This, though, is not the first time his reputation has been sullied amongst the PSG support, as he and Ibrahimovic were said to have staged something of a coup against the January signing of Yohan Cabaye, who was a player that Blanc particularly coveted. Eventually the coach would win this battle of wills, but it was not straightforward.
That proved a precursor to the problems that would arrive late in the season and over the summer. Although PSG would go on and claim the Ligue 1 title once more, the former AC Milan star was criticised for some uncharacteristic errors, and he went to the World Cup notably beneath his usually impeccable level.
Burdened with the rampant expectancy of the host nation as captain, his leadership abilities were questioned after he cried prior to the last-16 match against Chile, which the Selecao only just negotiated. Branded "a cry baby" by Branco, amongst others, Silva achieved partial redemption by scoring against Colombia in the quarter-finals.
This was not a cathartic event, however, as a booking forced him to watch on from the sidelines as suspension kept him out of the semi-final against Germany.
What followed will not be forgotten in Brazil as the defence capitulated without its leader, crumbling to a 7-1 defeat that could have been infinitely worse had their opponents not eased off.
An opportunity for redemption followed against Netherlands in the third-placed playoff, but even with Silva back Brazil were feeble, with their captain’s performance especially lacklustre.
"Thiago Silva has been worrying since March," legendary French coach Guy Roux told France Football. "We were told then that he was saving himself for the World Cup.
"After seeing his performances in Brazil, I hope he was actually saving his best for Ligue 1.
"When I see a player at this level commit such errors, whether it be facing Colombia or the Netherlands, my first instinct is to wonder if something serious happened in his life.

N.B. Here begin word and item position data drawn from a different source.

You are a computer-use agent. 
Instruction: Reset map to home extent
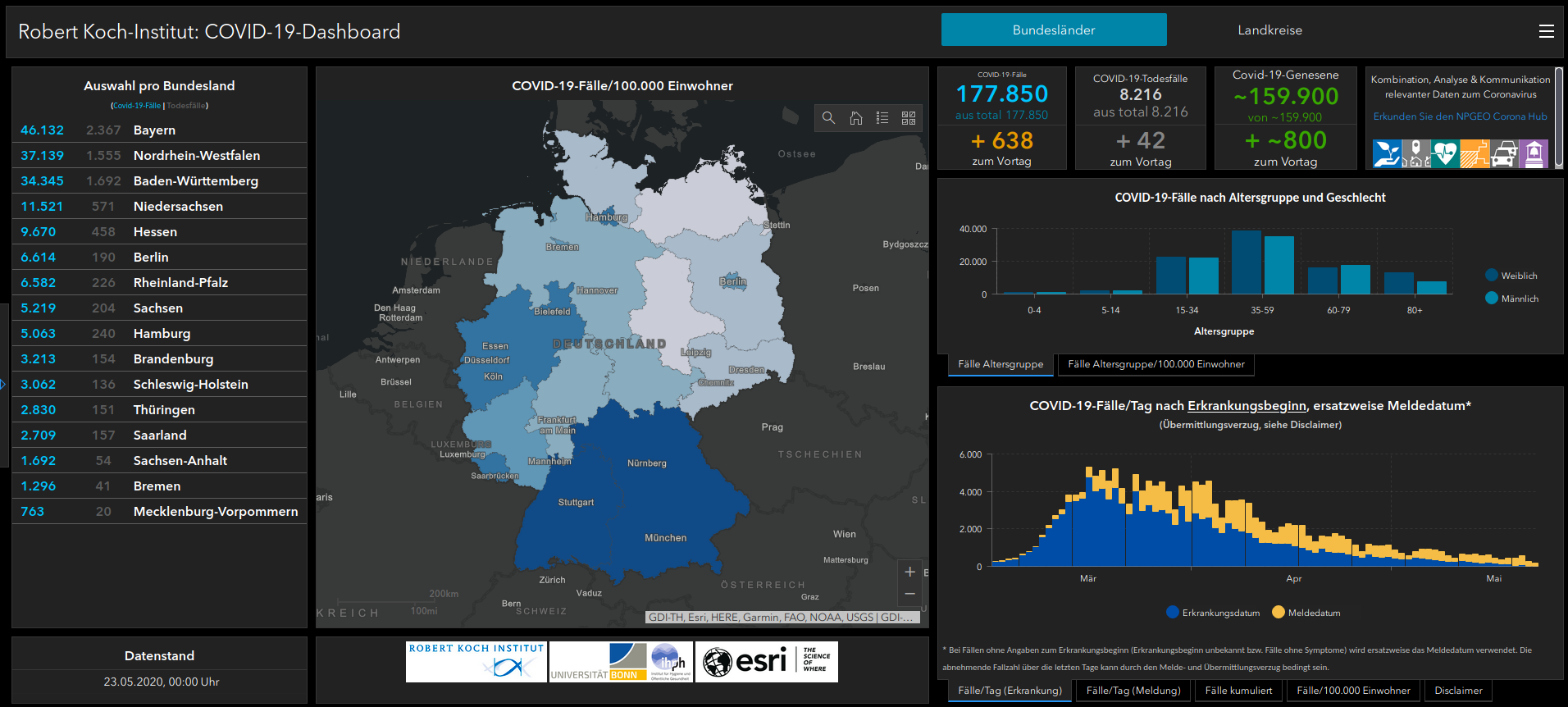click(x=855, y=118)
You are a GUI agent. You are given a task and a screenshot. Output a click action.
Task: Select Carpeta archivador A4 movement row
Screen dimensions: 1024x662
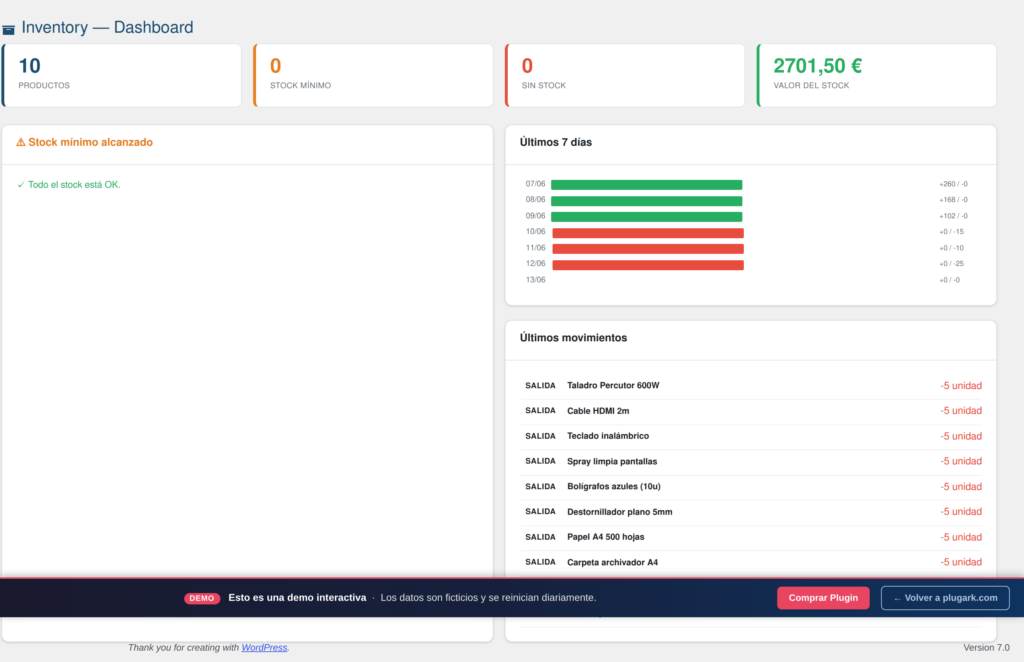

Because the decline is so drastic that there must be a rational explanation."
Now sidelined with an injury that is perceived to be of his own making, the Rio-born defender faces the biggest crisis in his career since being struck down by tuberculosis during his brief spell with Dinamo Moscow.
His mentality and qualities are under question for the first time in close to a decade, and when he returns from his latest setback he will have to prove that his decline is not terminal.